Целая жизнь
На площадке гулял мужчина с собакой и ребёнком -- именно в этом порядке. Ростом под два метра, телосложение атлетическое, взгляд "не уверен, не обгоняй".
Впереди весело бежал мальчик лет семи-восьми. Бежал, взмахивая руками, словно крыльями, подбежал к качелям, встал, полетел в какие-то свои миры.
Мужчина всё бродил по площадке с собакой: белая пушистая собачка, доходящая ему едва до щиколоток, гордо оглядываясь, шла рядом. На голове у собаки торжественно качался кокетливый розовый бантик. Они сделали несколько кругов, собака высказала, без всяких опасений, другим собакам (на порядок больше её) всё, что она о них думает, мужчина внимательно оглядывал других собак, одобрительно кивал, наклонялся и нежно, с ладони, давал лакомство. После отпустил собаку погулять -- собака радостно бегала по траве, лаяла и высокомерно смотрела на всех окружающих.

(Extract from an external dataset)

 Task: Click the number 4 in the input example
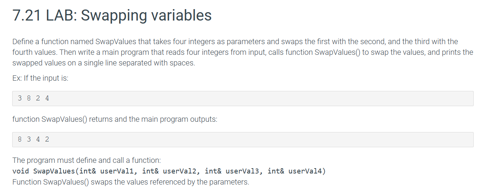[47, 98]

Мужчина закурил, прислонился к дереву. Докурил сигарету, затушил, бросил в урну и зычно крикнул: всё, домой! Посмотрел куда-то и добавил грозно: домой, я сказал! Мальчик соскочил с качелей, побежал, но первая прибежала собака, преданно закидывая голову и заглядывая в глаза. Мужчина присел на корточки, погладил: ну что ты, масечка, это я не тебе, ты чего испугалась? Масечка самая лучшая, -- масечка восторженно лизала пальцы и виляла хвостом.
Что встал? -- сурово обратился к мальчику, -- домой пошли, сказал же! Потрепал волосы и добавил сурово: хороший мужик растёт!
*****
Последнее время там и здесь попадаются на глаза тексты о людях, живущих чужую жизнь в сети.
Живут они себе живут свою жизнь, в которой нет чего-то такого, чему они были бы очень рады и поэтому они придумывают себе другую жизнь. В этой самой другой жизни они обязательно лучше, удачливее, красивее, богаче и прочее. И все ахают и охают: какой прекрасный человек, как же ему хорошо. И главный лейтмотив, конечно, зависть остальных.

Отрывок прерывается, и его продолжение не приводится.